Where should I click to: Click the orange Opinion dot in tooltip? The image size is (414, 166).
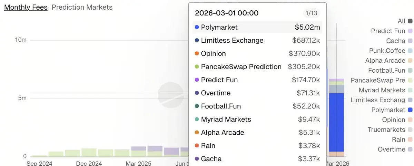pos(197,54)
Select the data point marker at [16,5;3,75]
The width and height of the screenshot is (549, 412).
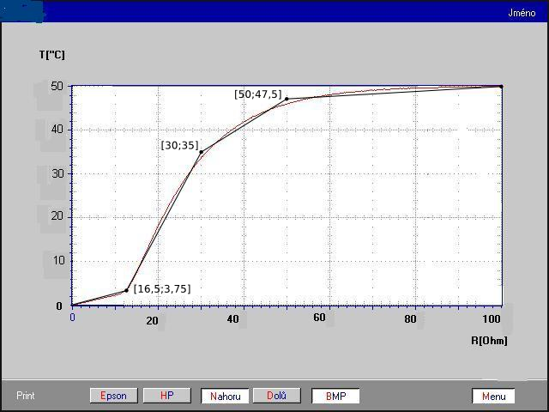126,290
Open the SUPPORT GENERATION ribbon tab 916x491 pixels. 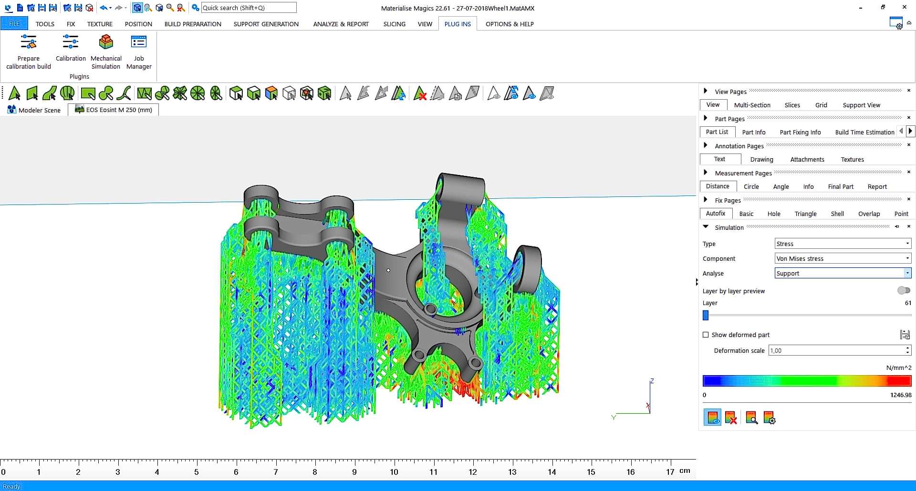click(266, 24)
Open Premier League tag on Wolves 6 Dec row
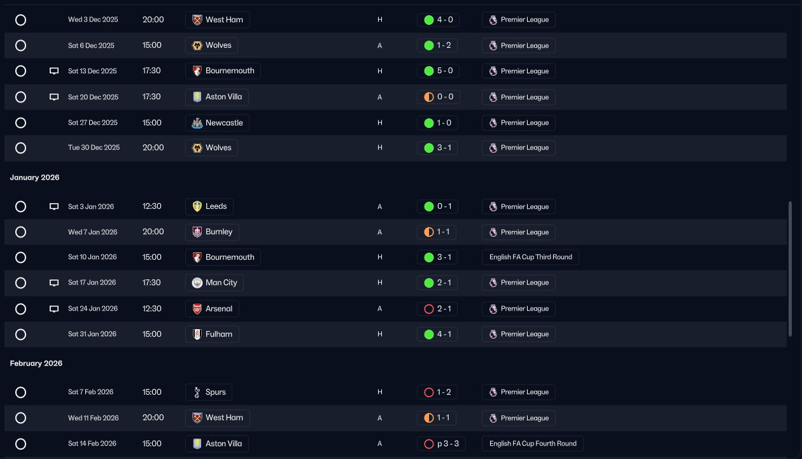This screenshot has height=459, width=802. pyautogui.click(x=519, y=46)
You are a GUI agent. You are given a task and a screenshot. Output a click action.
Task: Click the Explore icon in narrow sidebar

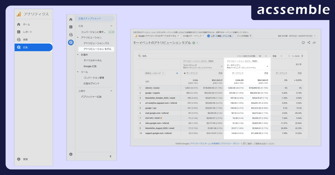pyautogui.click(x=71, y=35)
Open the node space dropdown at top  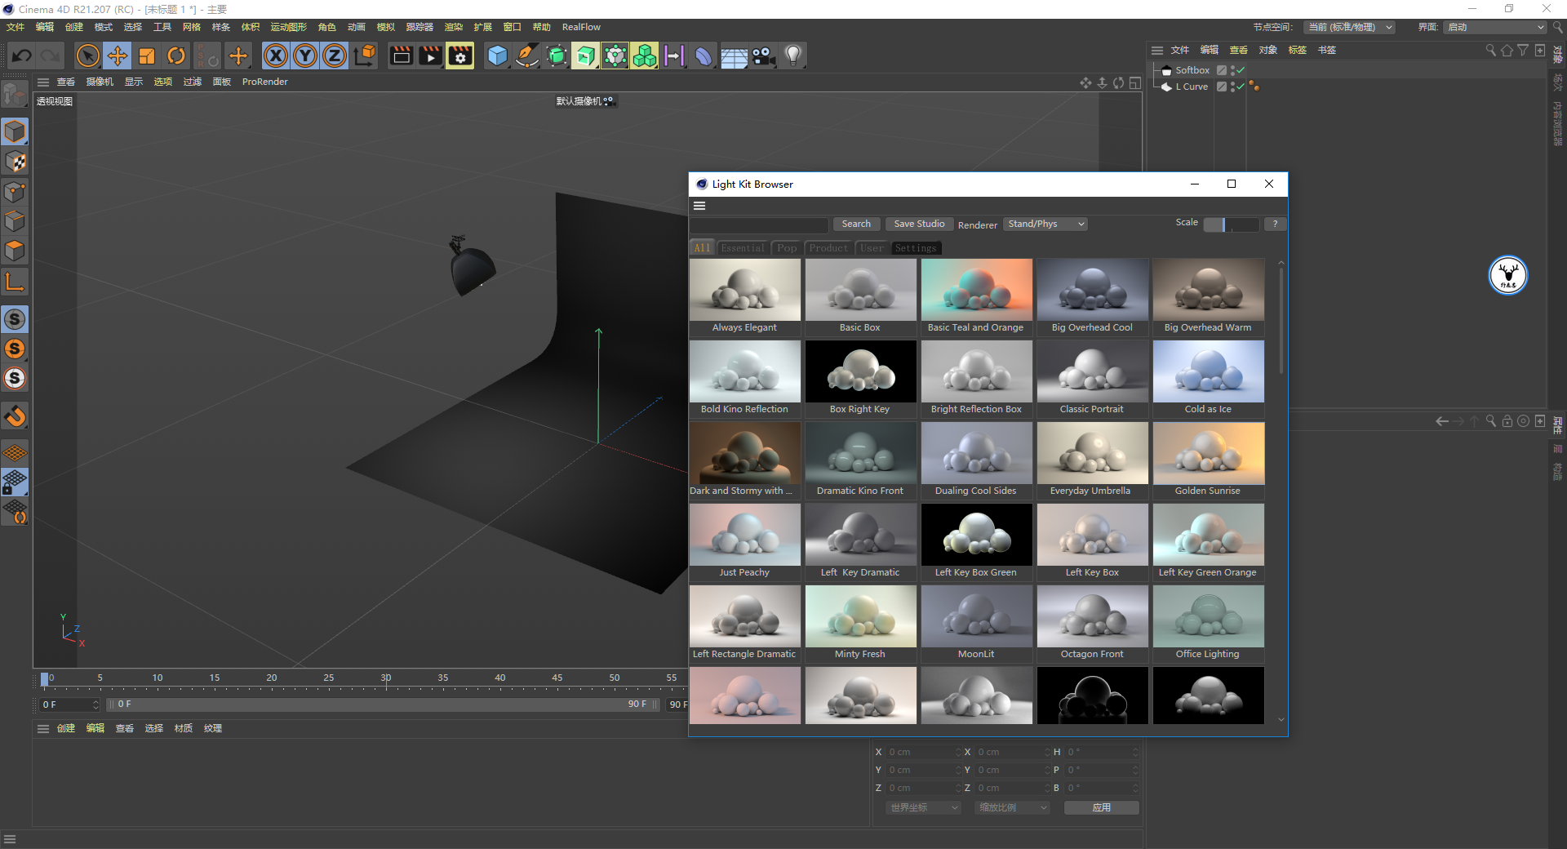point(1349,27)
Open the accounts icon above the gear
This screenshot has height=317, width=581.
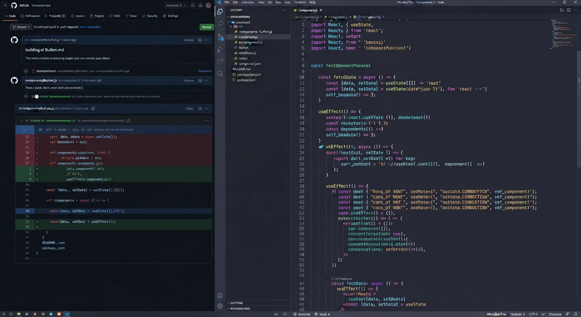click(220, 296)
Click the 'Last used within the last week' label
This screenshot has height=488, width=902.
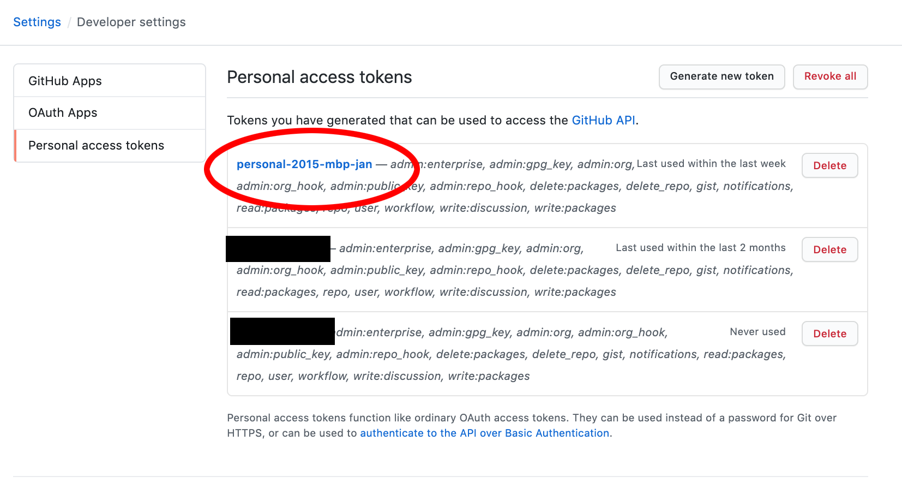pyautogui.click(x=711, y=164)
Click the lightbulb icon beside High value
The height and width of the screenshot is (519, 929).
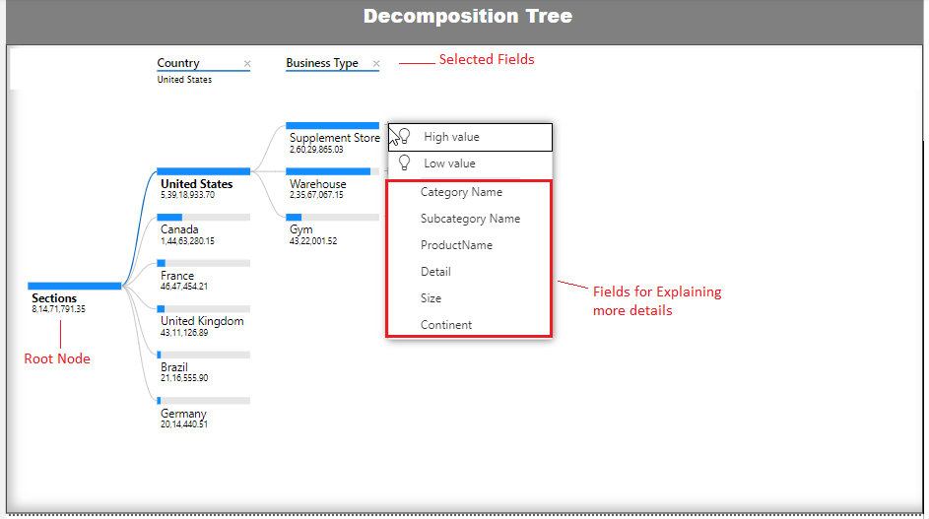(x=403, y=137)
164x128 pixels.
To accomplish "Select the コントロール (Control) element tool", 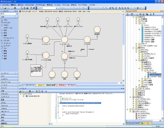I will (x=7, y=43).
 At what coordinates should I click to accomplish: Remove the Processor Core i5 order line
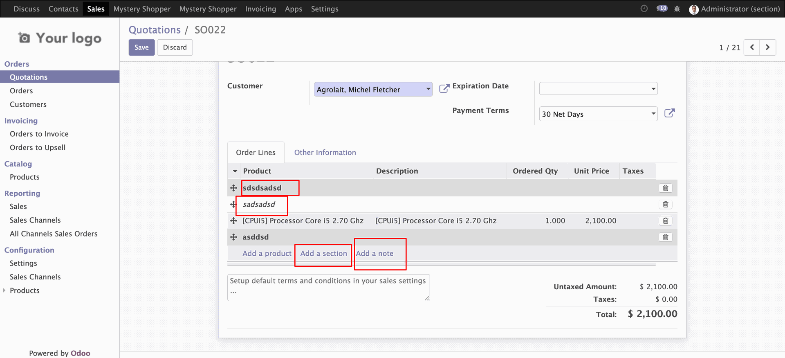(665, 221)
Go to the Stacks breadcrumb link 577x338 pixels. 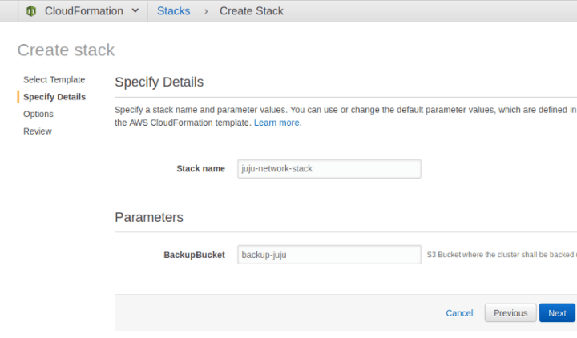(x=174, y=11)
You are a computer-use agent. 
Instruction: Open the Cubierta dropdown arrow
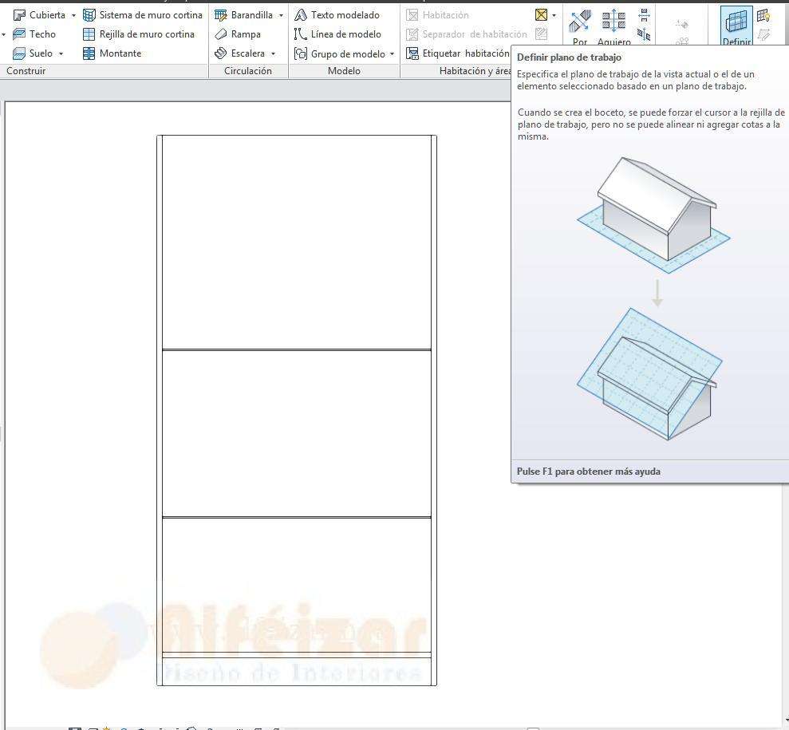(x=73, y=15)
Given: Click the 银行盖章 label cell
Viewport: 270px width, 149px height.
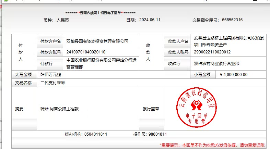Looking at the screenshot, I should pos(151,109).
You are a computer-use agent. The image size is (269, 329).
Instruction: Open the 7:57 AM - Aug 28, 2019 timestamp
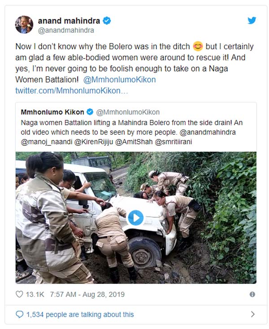tap(85, 294)
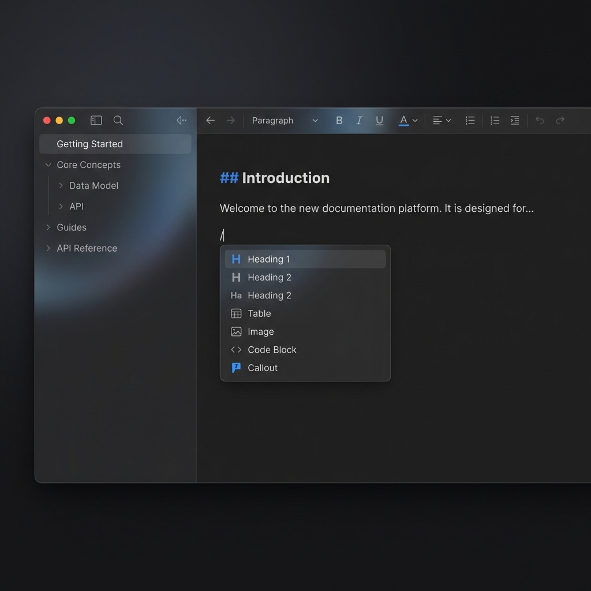Open the text color picker
The image size is (591, 591).
(x=407, y=121)
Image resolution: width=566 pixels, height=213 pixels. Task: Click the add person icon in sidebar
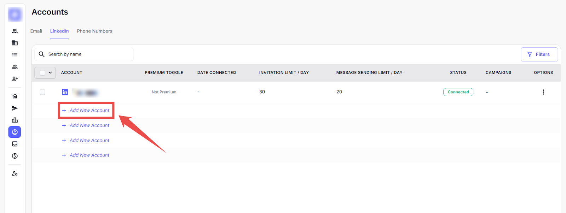click(x=15, y=79)
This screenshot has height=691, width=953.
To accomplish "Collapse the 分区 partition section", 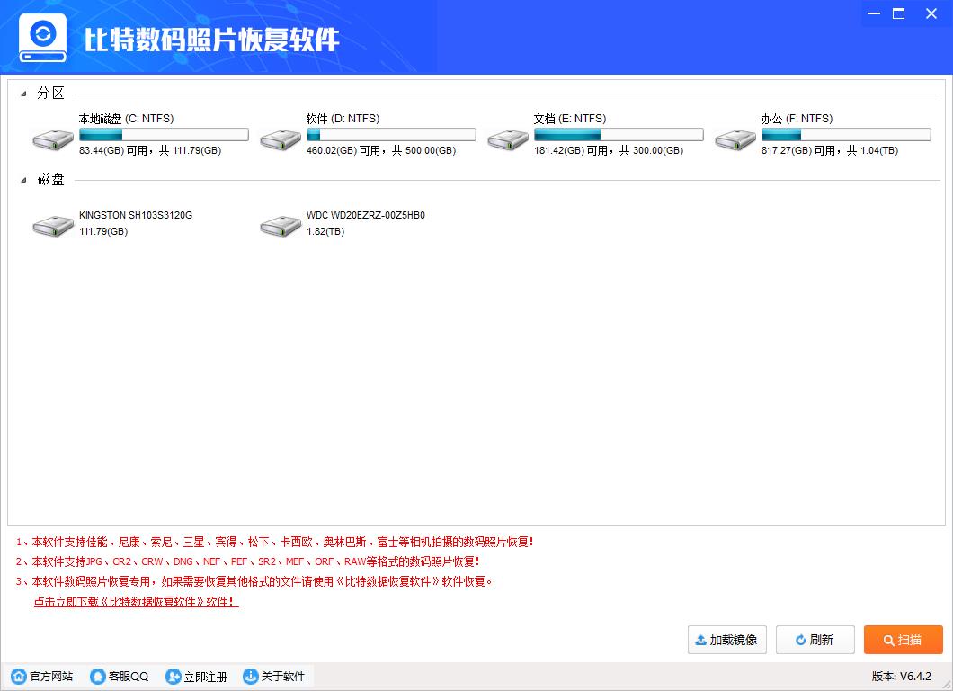I will pos(24,94).
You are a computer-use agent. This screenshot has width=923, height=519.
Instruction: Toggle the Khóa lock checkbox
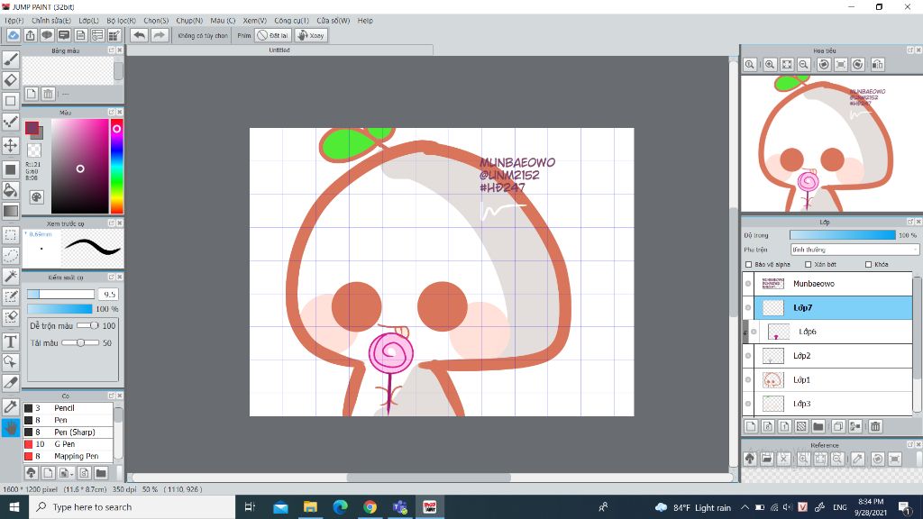[868, 265]
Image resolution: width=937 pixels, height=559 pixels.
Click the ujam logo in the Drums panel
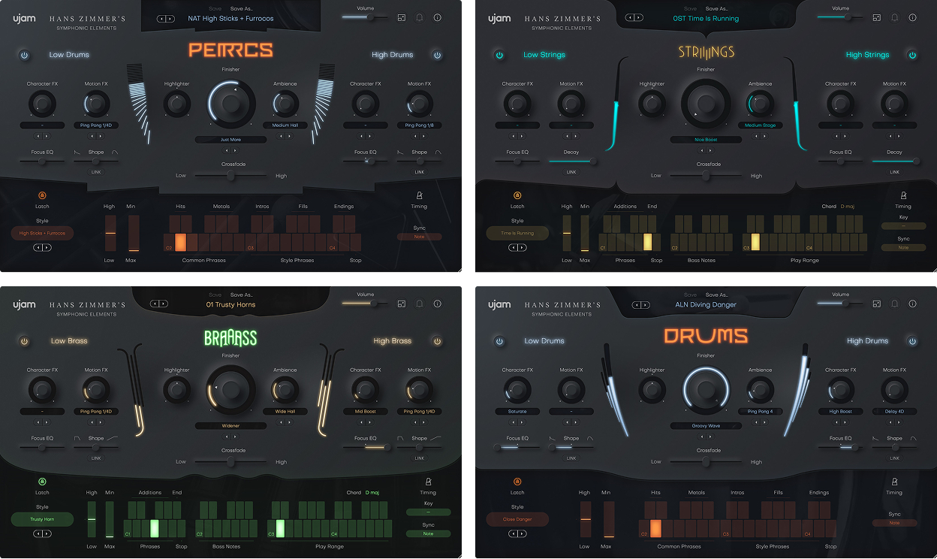pos(498,304)
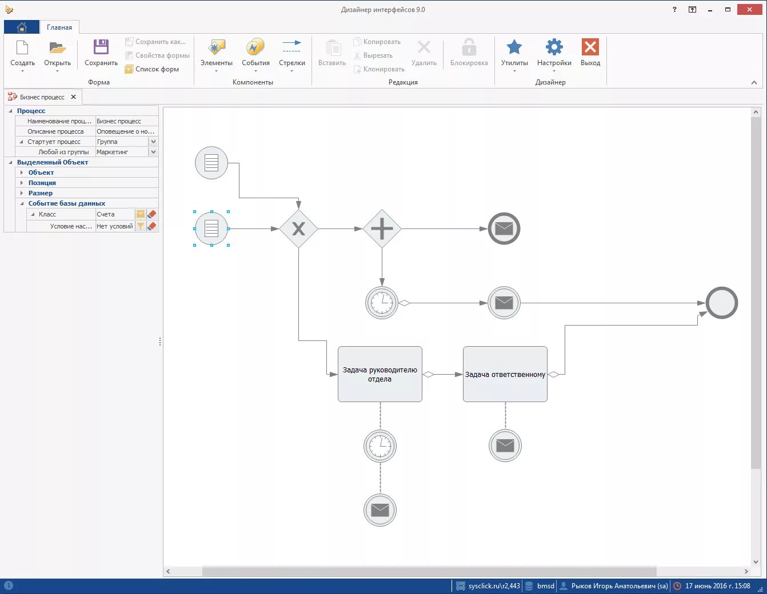The width and height of the screenshot is (767, 594).
Task: Close the Бизнес процесс tab
Action: click(x=73, y=97)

+++

** Description of the task **
Say how many lines above contain the string "agent". Answer with the number only.

** Task output **
4